De acordo com declarações do diretor da Odebrecht Benedicto Júnior, Cunha aproximou-se dele com uma demanda muito específica: queria 1,5% do valor total das obras realizadas no Porto Maravilha. Benedicto Júnior alega que a empresa concordou em pagar, com o entendimento de que teria o apoio de um dos políticos mais influentes do país para assegurar a tranquila transferência de dinheiro público para a Odebrecht para poder completar esse local específico. Benedicto Júnior afirma que a Cunha recebeu R $ 9,7 milhões em 36 pagamentos mensais entre 2011 e 2014. Os advogados da Cunha disseram à imprensa brasileira que a declaração é falsa e não se baseou em nenhuma evidência.

Enquanto esses subornos estavam supostamente sendo pagos, o governo do Rio estava impondo os custos dos mega-eventos em sua própria sociedade, afirma em tom sarcástico Jamil Chade. Para garantir que haveria fundos suficientes para o trabalho de infra-estrutura relacionado com os Jogos Olímpicos, as autoridades decidiram adiar o pagamento de funcionários públicos no início de 2016, bem como aos aposentados e pensionistas do poder executivo. 

Sem dinheiro para pagar os salários de maio, o estado do Rio de Janeiro anunciou que, na verdade, apenas 70% da folha de pagamento seria paga no dia 14 deste mês, com um desembolso financeiro de R $ 1,1 bilhão. O atraso no pagamento dos salários nesse mês afetou um total de 393 mil funcionários públicos na administração, nos hospitais e nas escolas públicas. Sábado antes da abertura dos Jogos, o estado do Rio declarou "estado de calamidade", lembra Jamil.
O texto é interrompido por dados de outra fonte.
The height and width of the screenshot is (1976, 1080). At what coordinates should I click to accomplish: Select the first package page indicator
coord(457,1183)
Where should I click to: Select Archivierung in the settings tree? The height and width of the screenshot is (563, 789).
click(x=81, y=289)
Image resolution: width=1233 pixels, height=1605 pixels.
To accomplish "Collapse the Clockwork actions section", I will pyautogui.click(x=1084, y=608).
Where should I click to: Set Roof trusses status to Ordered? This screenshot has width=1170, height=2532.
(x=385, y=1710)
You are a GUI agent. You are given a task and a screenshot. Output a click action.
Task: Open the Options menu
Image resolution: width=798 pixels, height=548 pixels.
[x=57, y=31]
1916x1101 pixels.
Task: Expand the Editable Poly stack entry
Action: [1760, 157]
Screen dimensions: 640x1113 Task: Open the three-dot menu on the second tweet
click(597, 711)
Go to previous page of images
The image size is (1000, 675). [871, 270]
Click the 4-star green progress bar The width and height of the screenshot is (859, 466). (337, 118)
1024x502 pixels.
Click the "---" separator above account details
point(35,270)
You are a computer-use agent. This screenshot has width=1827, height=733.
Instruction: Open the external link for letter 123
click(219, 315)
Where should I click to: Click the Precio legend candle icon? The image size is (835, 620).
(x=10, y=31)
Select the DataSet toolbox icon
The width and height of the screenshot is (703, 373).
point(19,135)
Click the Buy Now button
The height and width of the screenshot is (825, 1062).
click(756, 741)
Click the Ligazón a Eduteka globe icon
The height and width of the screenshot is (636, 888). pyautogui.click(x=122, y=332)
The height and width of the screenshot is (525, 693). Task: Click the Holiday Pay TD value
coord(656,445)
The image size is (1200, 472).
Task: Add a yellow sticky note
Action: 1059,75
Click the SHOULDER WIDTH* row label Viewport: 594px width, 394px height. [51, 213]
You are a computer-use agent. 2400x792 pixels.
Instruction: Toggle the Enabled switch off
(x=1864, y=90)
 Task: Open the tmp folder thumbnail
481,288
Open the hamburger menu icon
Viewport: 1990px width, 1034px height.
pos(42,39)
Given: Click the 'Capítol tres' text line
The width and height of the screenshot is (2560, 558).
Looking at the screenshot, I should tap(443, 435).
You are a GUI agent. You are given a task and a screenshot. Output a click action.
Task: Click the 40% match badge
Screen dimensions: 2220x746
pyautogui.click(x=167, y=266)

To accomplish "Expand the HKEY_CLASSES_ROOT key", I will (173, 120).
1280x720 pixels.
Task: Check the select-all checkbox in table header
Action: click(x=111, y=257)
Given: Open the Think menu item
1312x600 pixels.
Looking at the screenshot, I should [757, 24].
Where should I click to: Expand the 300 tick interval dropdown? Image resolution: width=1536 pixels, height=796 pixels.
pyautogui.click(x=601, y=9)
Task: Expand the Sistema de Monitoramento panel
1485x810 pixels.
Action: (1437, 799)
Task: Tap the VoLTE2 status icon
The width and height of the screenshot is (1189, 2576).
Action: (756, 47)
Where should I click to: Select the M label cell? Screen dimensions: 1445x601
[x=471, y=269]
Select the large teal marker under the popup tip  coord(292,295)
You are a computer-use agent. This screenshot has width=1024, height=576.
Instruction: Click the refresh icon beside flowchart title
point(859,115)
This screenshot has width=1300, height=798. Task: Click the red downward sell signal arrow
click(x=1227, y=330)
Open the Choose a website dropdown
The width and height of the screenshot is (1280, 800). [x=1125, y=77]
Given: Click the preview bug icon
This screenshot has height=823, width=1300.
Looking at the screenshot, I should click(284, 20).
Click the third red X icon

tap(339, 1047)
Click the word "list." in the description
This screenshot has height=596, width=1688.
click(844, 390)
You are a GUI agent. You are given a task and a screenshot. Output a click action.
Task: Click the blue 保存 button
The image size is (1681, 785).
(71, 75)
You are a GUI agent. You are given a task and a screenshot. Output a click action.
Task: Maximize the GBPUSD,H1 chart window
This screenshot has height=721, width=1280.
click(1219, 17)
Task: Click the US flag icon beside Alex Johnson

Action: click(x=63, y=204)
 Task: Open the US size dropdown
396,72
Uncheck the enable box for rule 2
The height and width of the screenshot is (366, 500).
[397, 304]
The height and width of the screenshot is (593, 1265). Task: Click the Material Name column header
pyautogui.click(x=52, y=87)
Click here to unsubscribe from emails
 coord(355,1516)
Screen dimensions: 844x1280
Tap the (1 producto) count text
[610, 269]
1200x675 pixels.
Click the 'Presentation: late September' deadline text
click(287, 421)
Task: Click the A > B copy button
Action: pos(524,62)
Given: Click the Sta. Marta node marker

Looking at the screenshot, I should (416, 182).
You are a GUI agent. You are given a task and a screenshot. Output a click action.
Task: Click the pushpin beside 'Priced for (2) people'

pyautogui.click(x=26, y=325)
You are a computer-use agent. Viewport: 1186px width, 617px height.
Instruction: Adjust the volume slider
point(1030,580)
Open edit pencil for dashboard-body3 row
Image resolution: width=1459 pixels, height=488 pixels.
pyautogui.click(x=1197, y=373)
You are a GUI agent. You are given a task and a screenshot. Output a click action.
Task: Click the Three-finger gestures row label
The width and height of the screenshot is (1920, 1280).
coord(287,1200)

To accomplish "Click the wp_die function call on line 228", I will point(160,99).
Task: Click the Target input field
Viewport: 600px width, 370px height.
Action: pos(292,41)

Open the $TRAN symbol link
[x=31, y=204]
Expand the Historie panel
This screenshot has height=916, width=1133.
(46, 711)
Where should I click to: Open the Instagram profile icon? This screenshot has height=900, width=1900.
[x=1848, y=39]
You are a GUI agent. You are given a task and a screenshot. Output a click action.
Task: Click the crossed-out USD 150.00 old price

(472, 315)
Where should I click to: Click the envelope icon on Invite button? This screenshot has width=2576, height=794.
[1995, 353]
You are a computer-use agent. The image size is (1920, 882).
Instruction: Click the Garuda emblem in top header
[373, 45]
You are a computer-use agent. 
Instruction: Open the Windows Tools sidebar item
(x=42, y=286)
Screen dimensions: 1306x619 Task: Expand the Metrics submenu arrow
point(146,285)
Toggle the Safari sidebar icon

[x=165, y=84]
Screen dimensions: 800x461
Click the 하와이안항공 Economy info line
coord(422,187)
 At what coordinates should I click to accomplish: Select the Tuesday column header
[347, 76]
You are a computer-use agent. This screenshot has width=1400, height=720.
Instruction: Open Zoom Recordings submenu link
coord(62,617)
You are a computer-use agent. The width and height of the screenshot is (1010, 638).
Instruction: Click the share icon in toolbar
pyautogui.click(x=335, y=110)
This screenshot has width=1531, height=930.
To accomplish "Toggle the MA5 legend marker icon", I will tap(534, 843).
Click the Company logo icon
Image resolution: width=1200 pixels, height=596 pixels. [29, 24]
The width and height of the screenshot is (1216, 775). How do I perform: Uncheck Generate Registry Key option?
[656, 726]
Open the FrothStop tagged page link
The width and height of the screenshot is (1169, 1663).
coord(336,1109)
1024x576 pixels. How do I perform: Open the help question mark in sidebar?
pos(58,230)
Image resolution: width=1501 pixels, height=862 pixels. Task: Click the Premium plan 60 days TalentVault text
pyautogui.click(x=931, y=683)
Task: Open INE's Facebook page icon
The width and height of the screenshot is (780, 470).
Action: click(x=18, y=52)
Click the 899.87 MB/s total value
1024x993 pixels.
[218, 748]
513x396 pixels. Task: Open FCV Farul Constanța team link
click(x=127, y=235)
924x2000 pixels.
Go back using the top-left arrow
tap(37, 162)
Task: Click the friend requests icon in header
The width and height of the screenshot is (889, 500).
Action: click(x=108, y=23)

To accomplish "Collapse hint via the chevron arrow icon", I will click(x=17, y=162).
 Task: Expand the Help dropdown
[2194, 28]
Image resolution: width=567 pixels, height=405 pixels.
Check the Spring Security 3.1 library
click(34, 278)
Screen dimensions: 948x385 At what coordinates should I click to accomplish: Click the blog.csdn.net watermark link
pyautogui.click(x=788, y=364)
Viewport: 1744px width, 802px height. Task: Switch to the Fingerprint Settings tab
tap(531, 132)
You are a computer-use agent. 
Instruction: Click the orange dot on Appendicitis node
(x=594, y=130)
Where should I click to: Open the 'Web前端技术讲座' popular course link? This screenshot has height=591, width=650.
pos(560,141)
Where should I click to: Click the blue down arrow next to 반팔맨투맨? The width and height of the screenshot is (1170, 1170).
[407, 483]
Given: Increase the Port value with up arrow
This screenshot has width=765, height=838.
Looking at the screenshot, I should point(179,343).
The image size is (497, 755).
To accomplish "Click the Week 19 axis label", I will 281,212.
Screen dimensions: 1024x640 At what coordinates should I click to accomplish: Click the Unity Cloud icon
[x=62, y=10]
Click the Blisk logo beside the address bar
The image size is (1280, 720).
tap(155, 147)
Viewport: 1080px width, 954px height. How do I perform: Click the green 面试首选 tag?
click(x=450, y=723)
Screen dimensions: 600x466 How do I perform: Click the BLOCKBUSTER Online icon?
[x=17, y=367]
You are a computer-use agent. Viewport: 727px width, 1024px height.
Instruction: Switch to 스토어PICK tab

Para finalizar, o escritor observa que em geral, a economia do Brasil entrou em sua pior recessão, com o desemprego afetando 13 milhões de pessoas neste ano, com escândalos de políticos e empresários sendo presos e a economia arruinada, ter realizado os Jogos em um clima tão difícil foi, de fato, um "milagre". Hoje, a polícia tem apenas uma pergunta: "Um milagre para quem?", finaliza.